▸ **Work instruction**
Could you return the data below exactly as it appears?

▸ **Provided data**
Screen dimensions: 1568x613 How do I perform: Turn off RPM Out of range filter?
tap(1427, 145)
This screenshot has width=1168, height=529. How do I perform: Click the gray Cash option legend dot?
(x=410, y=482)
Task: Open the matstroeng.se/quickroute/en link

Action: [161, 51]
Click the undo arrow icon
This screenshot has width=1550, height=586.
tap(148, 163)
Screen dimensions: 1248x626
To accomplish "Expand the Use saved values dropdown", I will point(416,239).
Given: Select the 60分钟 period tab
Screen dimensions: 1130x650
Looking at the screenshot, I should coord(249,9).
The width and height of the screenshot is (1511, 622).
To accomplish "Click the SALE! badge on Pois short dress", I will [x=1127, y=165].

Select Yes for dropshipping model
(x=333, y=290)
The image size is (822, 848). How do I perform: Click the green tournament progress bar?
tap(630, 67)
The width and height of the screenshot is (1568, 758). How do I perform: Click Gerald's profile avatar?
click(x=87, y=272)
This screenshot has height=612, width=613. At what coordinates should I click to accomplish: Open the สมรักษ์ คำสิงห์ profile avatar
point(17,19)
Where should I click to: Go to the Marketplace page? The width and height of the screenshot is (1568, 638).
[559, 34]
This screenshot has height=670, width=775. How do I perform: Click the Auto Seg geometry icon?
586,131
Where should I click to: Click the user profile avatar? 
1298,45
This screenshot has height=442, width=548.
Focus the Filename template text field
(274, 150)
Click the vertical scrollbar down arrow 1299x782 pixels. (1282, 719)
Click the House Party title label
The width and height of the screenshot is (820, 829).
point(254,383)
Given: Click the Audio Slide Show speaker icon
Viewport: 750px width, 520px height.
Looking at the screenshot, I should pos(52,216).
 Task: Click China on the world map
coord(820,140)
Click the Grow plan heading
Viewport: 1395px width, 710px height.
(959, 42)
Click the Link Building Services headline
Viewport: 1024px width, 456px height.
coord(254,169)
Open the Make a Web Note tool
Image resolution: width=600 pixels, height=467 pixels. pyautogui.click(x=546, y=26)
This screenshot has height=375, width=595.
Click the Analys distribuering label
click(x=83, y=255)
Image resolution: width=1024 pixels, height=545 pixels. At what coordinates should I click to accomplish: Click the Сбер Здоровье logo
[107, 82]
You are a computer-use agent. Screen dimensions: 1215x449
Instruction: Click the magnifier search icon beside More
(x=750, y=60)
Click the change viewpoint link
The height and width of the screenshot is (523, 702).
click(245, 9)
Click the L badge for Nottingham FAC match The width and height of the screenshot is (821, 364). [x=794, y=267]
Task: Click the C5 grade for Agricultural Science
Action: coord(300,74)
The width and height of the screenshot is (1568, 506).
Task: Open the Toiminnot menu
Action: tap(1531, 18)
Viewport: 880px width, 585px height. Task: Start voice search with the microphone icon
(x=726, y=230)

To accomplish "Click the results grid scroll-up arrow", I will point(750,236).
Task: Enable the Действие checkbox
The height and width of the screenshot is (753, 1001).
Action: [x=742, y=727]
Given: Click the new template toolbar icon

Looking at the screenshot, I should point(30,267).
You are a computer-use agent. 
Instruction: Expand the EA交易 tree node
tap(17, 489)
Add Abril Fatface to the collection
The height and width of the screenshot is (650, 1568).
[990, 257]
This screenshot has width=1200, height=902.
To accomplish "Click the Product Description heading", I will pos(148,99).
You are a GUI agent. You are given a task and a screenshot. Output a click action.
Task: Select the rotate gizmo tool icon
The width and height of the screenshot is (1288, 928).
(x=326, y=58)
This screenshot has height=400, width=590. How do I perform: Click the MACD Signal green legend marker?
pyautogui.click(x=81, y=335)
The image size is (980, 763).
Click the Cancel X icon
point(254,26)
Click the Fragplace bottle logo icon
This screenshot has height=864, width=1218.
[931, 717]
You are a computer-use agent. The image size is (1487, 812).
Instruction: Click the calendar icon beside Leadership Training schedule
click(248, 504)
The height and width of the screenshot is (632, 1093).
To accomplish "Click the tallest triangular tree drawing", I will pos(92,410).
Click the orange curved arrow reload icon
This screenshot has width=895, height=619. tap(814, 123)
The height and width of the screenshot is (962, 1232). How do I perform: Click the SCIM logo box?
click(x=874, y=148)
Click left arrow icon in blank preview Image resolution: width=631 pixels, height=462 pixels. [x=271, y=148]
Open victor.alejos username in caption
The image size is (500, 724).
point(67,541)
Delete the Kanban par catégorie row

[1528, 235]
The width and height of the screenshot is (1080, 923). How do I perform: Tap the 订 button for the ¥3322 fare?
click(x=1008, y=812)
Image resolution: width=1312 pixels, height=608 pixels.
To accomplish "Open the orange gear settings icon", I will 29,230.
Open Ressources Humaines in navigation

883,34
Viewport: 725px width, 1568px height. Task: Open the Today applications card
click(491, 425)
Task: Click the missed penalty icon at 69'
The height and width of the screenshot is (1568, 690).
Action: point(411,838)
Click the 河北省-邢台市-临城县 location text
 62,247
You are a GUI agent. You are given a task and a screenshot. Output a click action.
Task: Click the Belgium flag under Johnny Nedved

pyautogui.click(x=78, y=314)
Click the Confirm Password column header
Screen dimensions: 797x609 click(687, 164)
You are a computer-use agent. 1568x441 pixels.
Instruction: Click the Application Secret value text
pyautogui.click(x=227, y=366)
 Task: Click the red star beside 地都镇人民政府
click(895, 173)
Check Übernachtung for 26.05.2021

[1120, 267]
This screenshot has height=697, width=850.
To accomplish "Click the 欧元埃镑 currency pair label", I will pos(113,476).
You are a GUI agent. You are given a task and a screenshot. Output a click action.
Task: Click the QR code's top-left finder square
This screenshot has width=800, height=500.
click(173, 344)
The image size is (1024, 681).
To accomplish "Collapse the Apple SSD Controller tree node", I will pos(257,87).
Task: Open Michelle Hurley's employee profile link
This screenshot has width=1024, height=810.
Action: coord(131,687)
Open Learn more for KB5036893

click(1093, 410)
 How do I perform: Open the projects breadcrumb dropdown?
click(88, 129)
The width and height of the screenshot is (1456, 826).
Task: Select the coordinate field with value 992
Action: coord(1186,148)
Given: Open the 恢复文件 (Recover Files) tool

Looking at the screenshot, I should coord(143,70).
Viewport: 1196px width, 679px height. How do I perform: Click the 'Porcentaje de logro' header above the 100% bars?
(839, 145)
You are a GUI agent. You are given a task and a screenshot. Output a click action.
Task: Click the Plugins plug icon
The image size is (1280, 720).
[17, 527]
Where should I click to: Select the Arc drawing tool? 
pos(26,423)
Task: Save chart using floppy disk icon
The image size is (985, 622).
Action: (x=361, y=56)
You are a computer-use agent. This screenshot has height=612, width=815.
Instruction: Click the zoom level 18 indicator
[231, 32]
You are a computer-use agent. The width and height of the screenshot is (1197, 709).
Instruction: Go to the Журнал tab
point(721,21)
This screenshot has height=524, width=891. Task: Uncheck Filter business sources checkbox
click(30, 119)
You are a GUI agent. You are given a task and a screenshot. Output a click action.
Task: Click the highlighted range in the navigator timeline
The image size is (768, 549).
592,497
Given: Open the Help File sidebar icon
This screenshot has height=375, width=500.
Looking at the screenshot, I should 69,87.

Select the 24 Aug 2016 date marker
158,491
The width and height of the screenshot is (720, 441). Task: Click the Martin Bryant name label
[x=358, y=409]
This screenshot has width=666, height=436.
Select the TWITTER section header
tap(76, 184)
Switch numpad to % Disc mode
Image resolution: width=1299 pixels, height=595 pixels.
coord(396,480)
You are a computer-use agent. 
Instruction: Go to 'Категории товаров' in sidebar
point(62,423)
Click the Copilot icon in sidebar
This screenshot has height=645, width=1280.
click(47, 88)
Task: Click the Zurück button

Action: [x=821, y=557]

▸ **Result for this exercise**
Screen dimensions: 1568x613 How do I perform: Turn off RPM Out of range filter?
tap(1427, 145)
This screenshot has width=1168, height=529. How do I perform: Click the gray Cash option legend dot?
(x=410, y=482)
Task: Open the matstroeng.se/quickroute/en link

Action: [161, 51]
Click the undo arrow icon
This screenshot has width=1550, height=586.
tap(148, 163)
Screen dimensions: 1248x626
To accomplish "Expand the Use saved values dropdown", I will point(416,239).
Given: Select the 60分钟 period tab
Screen dimensions: 1130x650
Looking at the screenshot, I should coord(249,9).
The width and height of the screenshot is (1511, 622).
To accomplish "Click the SALE! badge on Pois short dress", I will [x=1127, y=165].

Select Yes for dropshipping model
(x=333, y=290)
The image size is (822, 848). How do I perform: Click the green tournament progress bar?
tap(630, 67)
The width and height of the screenshot is (1568, 758). How do I perform: Click Gerald's profile avatar?
click(x=87, y=272)
This screenshot has height=612, width=613. At what coordinates should I click to accomplish: Open the สมรักษ์ คำสิงห์ profile avatar
point(17,19)
Where should I click to: Go to the Marketplace page? The width and height of the screenshot is (1568, 638).
[559, 34]
This screenshot has height=670, width=775. How do I perform: Click the Auto Seg geometry icon?
586,131
Where should I click to: Click the user profile avatar? 
1298,45
This screenshot has height=442, width=548.
Focus the Filename template text field
(274, 150)
Click the vertical scrollbar down arrow 1299x782 pixels. (1282, 719)
Click the House Party title label
The width and height of the screenshot is (820, 829).
point(254,383)
Given: Click the Audio Slide Show speaker icon
Viewport: 750px width, 520px height.
Looking at the screenshot, I should pos(52,216).
 Task: Click China on the world map
coord(820,140)
Click the Grow plan heading
Viewport: 1395px width, 710px height.
(959, 42)
Click the Link Building Services headline
Viewport: 1024px width, 456px height.
coord(254,169)
Open the Make a Web Note tool
Image resolution: width=600 pixels, height=467 pixels. pyautogui.click(x=546, y=26)
This screenshot has height=375, width=595.
Click the Analys distribuering label
click(x=83, y=255)
Image resolution: width=1024 pixels, height=545 pixels. At what coordinates should I click to accomplish: Click the Сбер Здоровье logo
[107, 82]
You are a computer-use agent. Screen dimensions: 1215x449
Instruction: Click the magnifier search icon beside More
(x=750, y=60)
Click the change viewpoint link
The height and width of the screenshot is (523, 702).
click(245, 9)
Click the L badge for Nottingham FAC match The width and height of the screenshot is (821, 364). [x=794, y=267]
Task: Click the C5 grade for Agricultural Science
Action: coord(300,74)
The width and height of the screenshot is (1568, 506).
Task: Open the Toiminnot menu
Action: tap(1531, 18)
Viewport: 880px width, 585px height. Task: Start voice search with the microphone icon
(x=726, y=230)

To accomplish "Click the results grid scroll-up arrow", I will point(750,236).
Task: Enable the Действие checkbox
The height and width of the screenshot is (753, 1001).
Action: [x=742, y=727]
Given: Click the new template toolbar icon

Looking at the screenshot, I should point(30,267).
You are a computer-use agent. 
Instruction: Expand the EA交易 tree node
tap(17, 489)
Add Abril Fatface to the collection
The height and width of the screenshot is (650, 1568).
[990, 257]
This screenshot has width=1200, height=902.
To accomplish "Click the Product Description heading", I will pos(148,99).
You are a GUI agent. You are given a task and a screenshot. Output a click action.
Task: Select the rotate gizmo tool icon
The width and height of the screenshot is (1288, 928).
(x=326, y=58)
This screenshot has height=400, width=590. How do I perform: Click the MACD Signal green legend marker?
pyautogui.click(x=81, y=335)
The image size is (980, 763).
Click the Cancel X icon
point(254,26)
Click the Fragplace bottle logo icon
This screenshot has height=864, width=1218.
[931, 717]
You are a computer-use agent. The image size is (1487, 812).
Instruction: Click the calendar icon beside Leadership Training schedule
click(248, 504)
The height and width of the screenshot is (632, 1093).
To accomplish "Click the tallest triangular tree drawing", I will pos(92,410).
Click the orange curved arrow reload icon
This screenshot has width=895, height=619. tap(814, 123)
The height and width of the screenshot is (962, 1232). How do I perform: Click the SCIM logo box?
click(x=874, y=148)
Click left arrow icon in blank preview Image resolution: width=631 pixels, height=462 pixels. [x=271, y=148]
Open victor.alejos username in caption
The image size is (500, 724).
point(67,541)
Delete the Kanban par catégorie row

[1528, 235]
The width and height of the screenshot is (1080, 923). How do I perform: Tap the 订 button for the ¥3322 fare?
click(x=1008, y=812)
Image resolution: width=1312 pixels, height=608 pixels.
To accomplish "Open the orange gear settings icon", I will 29,230.
Open Ressources Humaines in navigation

883,34
Viewport: 725px width, 1568px height. Task: Open the Today applications card
click(491, 425)
Task: Click the missed penalty icon at 69'
The height and width of the screenshot is (1568, 690).
Action: point(411,838)
Click the 河北省-邢台市-临城县 location text
 62,247
You are a GUI agent. You are given a task and a screenshot. Output a click action.
Task: Click the Belgium flag under Johnny Nedved

pyautogui.click(x=78, y=314)
Click the Confirm Password column header
Screen dimensions: 797x609 click(687, 164)
You are a computer-use agent. 1568x441 pixels.
Instruction: Click the Application Secret value text
pyautogui.click(x=227, y=366)
 Task: Click the red star beside 地都镇人民政府
click(895, 173)
Check Übernachtung for 26.05.2021

[1120, 267]
This screenshot has height=697, width=850.
To accomplish "Click the 欧元埃镑 currency pair label", I will pos(113,476).
You are a GUI agent. You are given a task and a screenshot. Output a click action.
Task: Click the QR code's top-left finder square
This screenshot has width=800, height=500.
click(173, 344)
The image size is (1024, 681).
To accomplish "Collapse the Apple SSD Controller tree node", I will pos(257,87).
Task: Open Michelle Hurley's employee profile link
This screenshot has width=1024, height=810.
Action: coord(131,687)
Open Learn more for KB5036893

click(1093, 410)
 How do I perform: Open the projects breadcrumb dropdown?
click(88, 129)
The width and height of the screenshot is (1456, 826).
Task: Select the coordinate field with value 992
Action: coord(1186,148)
Given: Open the 恢复文件 (Recover Files) tool

Looking at the screenshot, I should coord(143,70).
Viewport: 1196px width, 679px height. How do I perform: Click the 'Porcentaje de logro' header above the 100% bars?
(839, 145)
You are a GUI agent. You are given a task and a screenshot. Output a click action.
Task: Click the Plugins plug icon
The image size is (1280, 720).
[17, 527]
Where should I click to: Select the Arc drawing tool? 
pos(26,423)
Task: Save chart using floppy disk icon
The image size is (985, 622).
Action: (x=361, y=56)
You are a computer-use agent. This screenshot has height=612, width=815.
Instruction: Click the zoom level 18 indicator
[231, 32]
You are a computer-use agent. The width and height of the screenshot is (1197, 709).
Instruction: Go to the Журнал tab
point(721,21)
This screenshot has height=524, width=891. Task: Uncheck Filter business sources checkbox
click(30, 119)
You are a GUI agent. You are given a task and a screenshot. Output a click action.
Task: Click the highlighted range in the navigator timeline
The image size is (768, 549).
592,497
Given: Open the Help File sidebar icon
This screenshot has height=375, width=500.
Looking at the screenshot, I should 69,87.

Select the 24 Aug 2016 date marker
158,491
The width and height of the screenshot is (720, 441). Task: Click the Martin Bryant name label
[x=358, y=409]
This screenshot has width=666, height=436.
Select the TWITTER section header
tap(76, 184)
Switch numpad to % Disc mode
Image resolution: width=1299 pixels, height=595 pixels.
coord(396,480)
You are a computer-use agent. 
Instruction: Go to 'Категории товаров' in sidebar
point(62,423)
Click the Copilot icon in sidebar
This screenshot has height=645, width=1280.
click(47, 88)
Task: Click the Zurück button

Action: [x=821, y=557]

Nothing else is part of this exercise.